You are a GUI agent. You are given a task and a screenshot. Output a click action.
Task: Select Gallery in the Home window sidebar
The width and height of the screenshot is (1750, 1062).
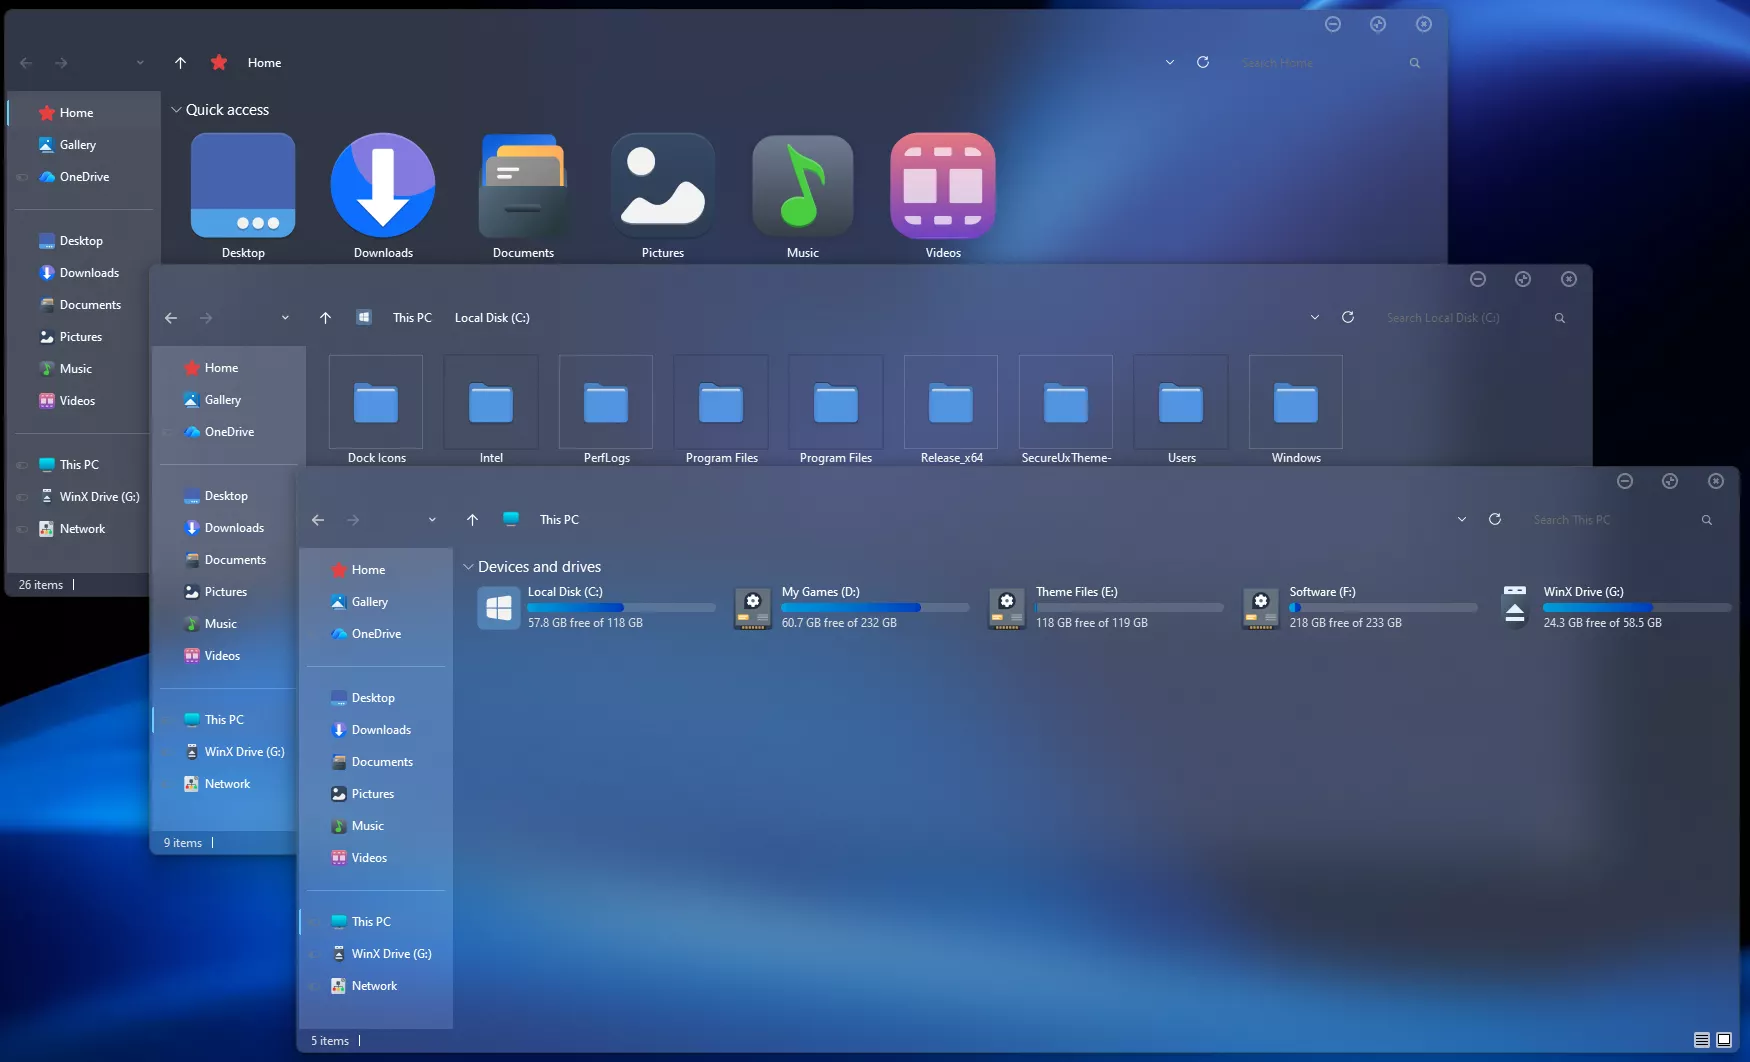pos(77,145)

==

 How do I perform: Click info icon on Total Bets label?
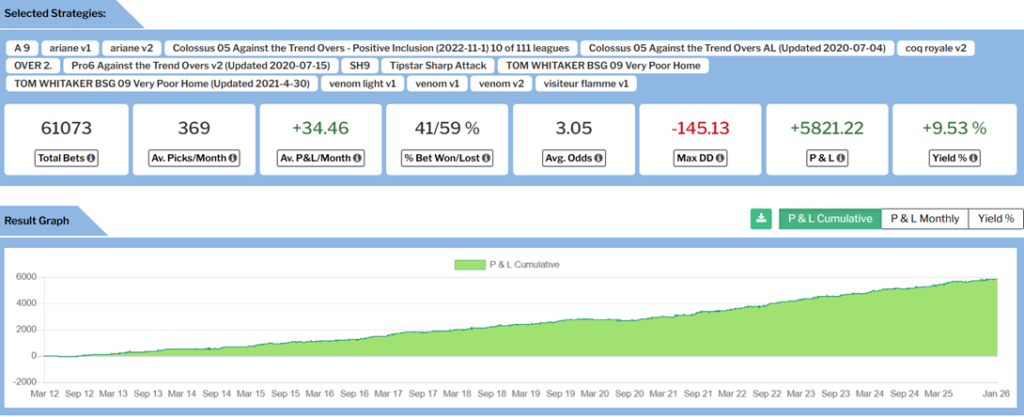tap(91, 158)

==

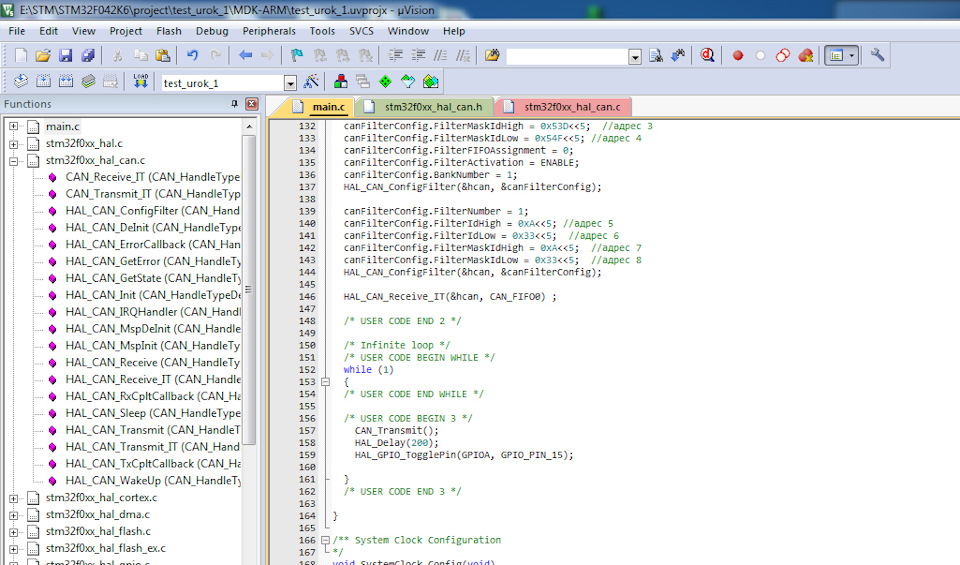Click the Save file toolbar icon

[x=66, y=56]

▸ **TASK BRIEF**: Locate each line in the records above that contains the word "screenshot", and copy it out in full.

▸ **RESULT FOR THIS TASK**:
You are a GUI agent. You are given a task and a screenshot. Output a click action.
The width and height of the screenshot is (1750, 1062).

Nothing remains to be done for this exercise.